HRW: Erdoğan'la Sisi aynı yolda
İnsan Hakları İzleme Örgütü, 'artan otoriterlik' gerekçesiyle Türkiye'yle Mısır arasında benzerlik kurdu. Raporda, "Erdoğan darbe girişimini muhalifleri bastırmak için kullandı" denildi.
DUVAR - İnsan Hakları İzleme Örgütü'nün tüm dünyaya dair 2017 değerlendirmesinde Türkiye'ye sert eleştiriler yöneltildi. Örgütün raporunda 'otoriterlik' uyarısı yapıldı ve OHAL şartlarında gözaltında işkence ve kötü muamele iddialarında yaşanan artışa dikkat çekildi. Kurumun İcra Direktörü Kenneth Roth'un 2017 dünya raporu için kaleme aldığı makalesindeyse, Türkiye'yle Mısır'a 'artan otoriterlik' nedeniyle özel bir bölüm ayrıldı. Roth, Cumhurbaşkanı Tayyip Erdoğan'ın için "Darbe girişimini muhalif sesleri bastırmak için avantaj olarak kullandı" derken, "Sisi'nin yönettiği Mısır da benzer bir evrimden geçti" ifadesini kullandı.

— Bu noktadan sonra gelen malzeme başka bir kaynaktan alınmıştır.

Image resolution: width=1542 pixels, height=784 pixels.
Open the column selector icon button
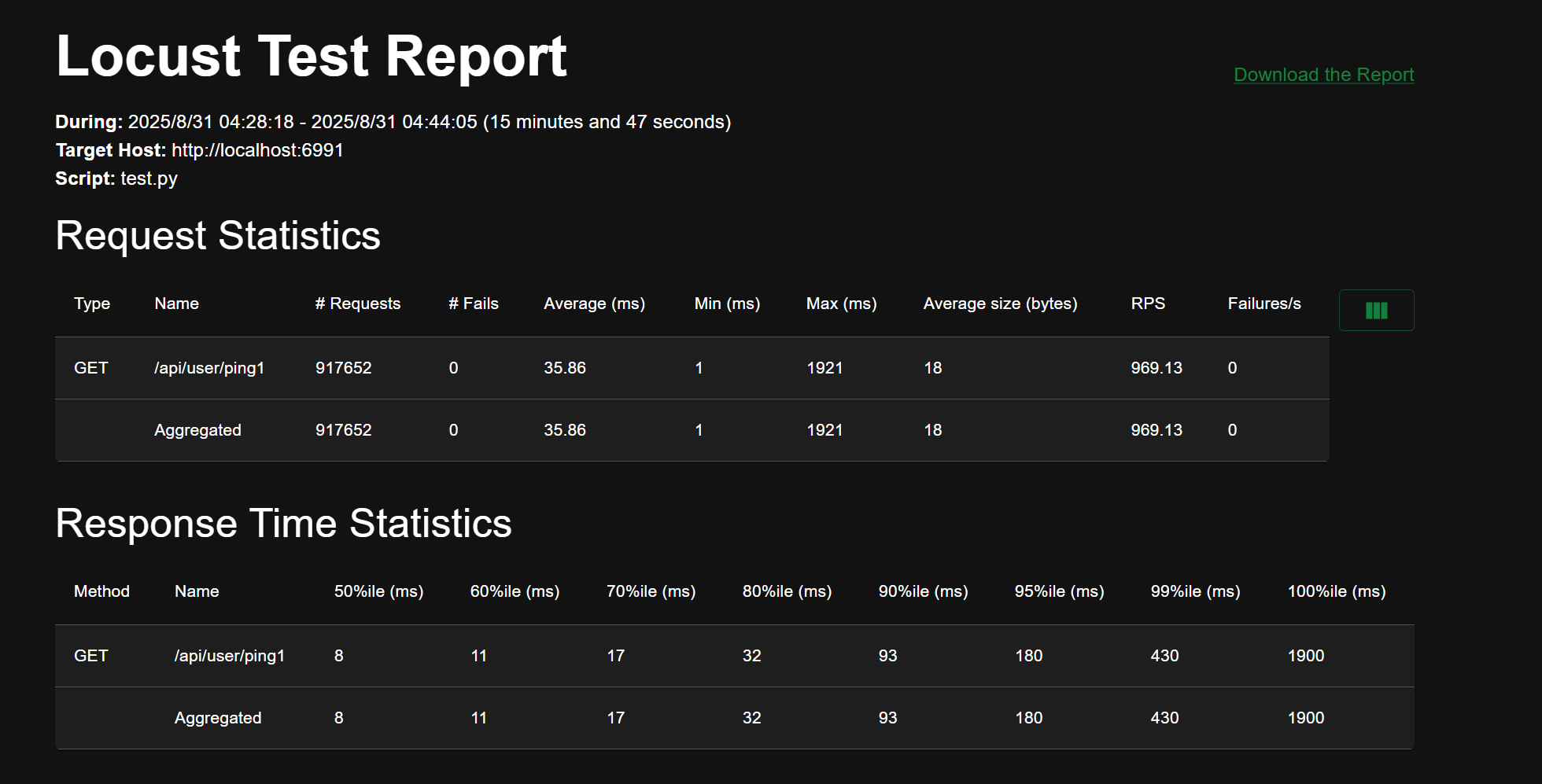[x=1376, y=311]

'ÇOĞUNLUK ADI ALTINDA SİVİL HAKLAR ÇİĞNENİYOR'
Makalenin 'Türkiye ve Mısır'da artan otoriterlik' başlıklı bölümünde, özetle şu yorumlar yapıldı:
"Erdoğan'ın giderek diktatoryal bir hal alan yönetimi, bir liderin çoğunluk adına hakları ayaklar altına almasının tehlikesini ortaya koyuyor. Erdoğan birkaç yıldır, ister İstanbul'un merkezindeki bir parka inşaat yapmak, ister güçlü başkanlık için anayasayı değiştirmek olsun, kendi planlarına meydan okuyanlara karşı giderek daha az hoşgörü gösteriyor.

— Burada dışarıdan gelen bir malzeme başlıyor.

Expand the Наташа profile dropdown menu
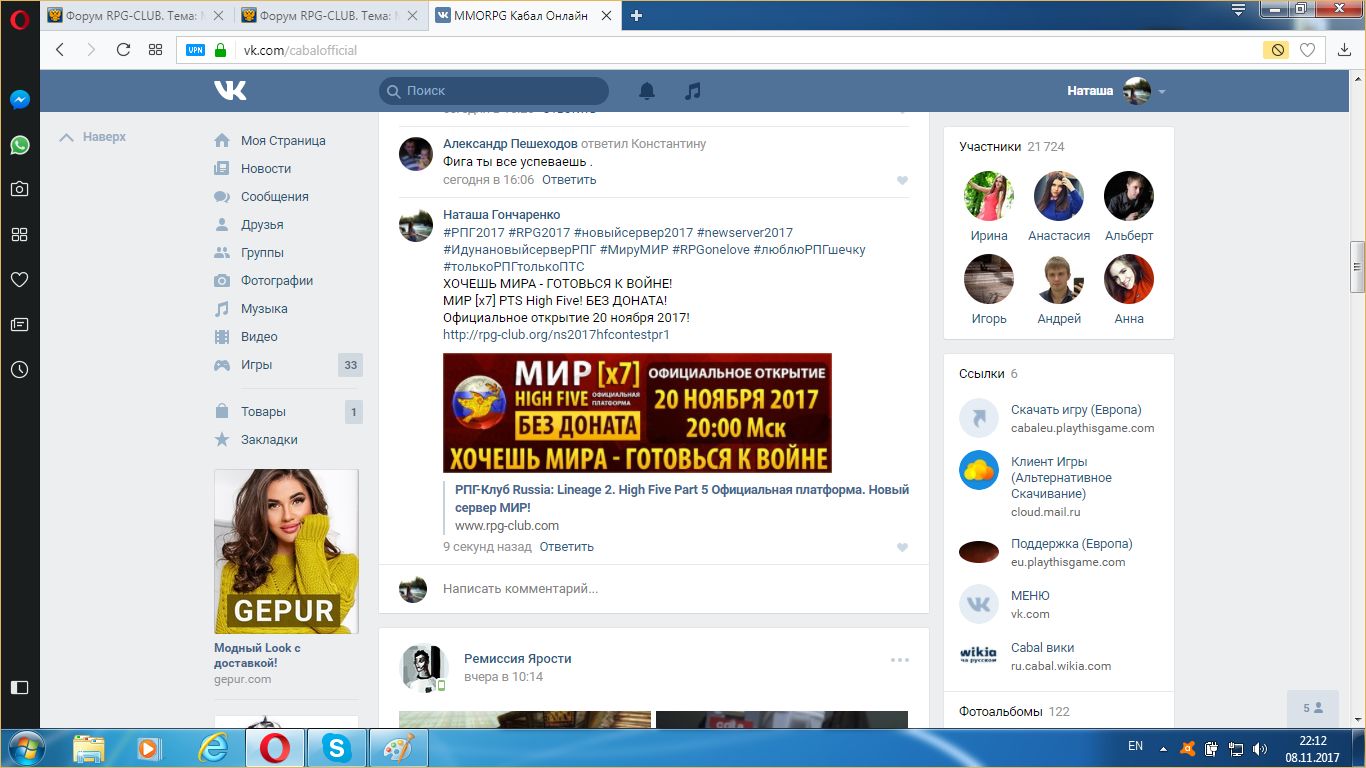The width and height of the screenshot is (1366, 768). tap(1162, 91)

Erdoğan ve partisi, geçen yılki darbe girişimini ve yüzlerce mağdurunu, sadece sürgündeki din adamı Fethullah Gülen'le bağlantılı olan kişileri değil, onun destekçisi olduğu belirtilen onbinlerce kişiyi bastırmak için kullandı. Olağanüstü hal, diğer muhalifleri de hedef almak, bağımsız medya ve sivil toplum kuruluşlarını kapatmak için bir fırsat olarak görüldü. Buna ek olarak, PKK ile mücadele adı altında, hükümet parlamentodaki Kürt yanlısı partinin liderlerini hapse attı ve belediye yetkililerini görevden aldı.
Darbenin ardından, Türkiye'de birçoklarının rahat bir nefes aldığı düşünüldüğünde, Erdoğan'ın hükümetine geniş bir partiler üstü destek vardı. Fakat baskının tesis edilmesinden, mahkemelerin bağımsızlığının ve diğer yasal kurumların neredeyse yok edilmesinden sonra, Erdoğan'ın genişleyen baskısının yoluna çıkacak hiçbir şey kalmadı. Batılı liderlerden sert ve zamanında bir mesaj beklenebilirdi ama sığınmacılar ve IŞİD gibi başka çıkarlar genelde bunun önüne geçti.
'SİSİ YÖNETİMİNDEKİ MISIR ÇOK BENZİYOR'
Sisi yönetiminde Mısır da benzer bir evrimden geçti. Muhammed Mursi liderliğindeki kısa Müslüman Kardeşler yönetiminden memnun olmayan çok sayıda Mısırlı Sisi'nin 2013'te yaptığı darbeyi memnuniyetle karşıladı. Fakat Sisi, Arap Baharı'nda devrilen Hüsnü Mübarek'ten bile daha baskıcı bir yönetim sergiledi. Sözgelimi, modern zamanlarda protestocuları hedef en büyük katliamlardan birini yaparak, Ağustos 2013'te en az 817 Müslüman Kardeşler üyesinin ölümüne yol açtı.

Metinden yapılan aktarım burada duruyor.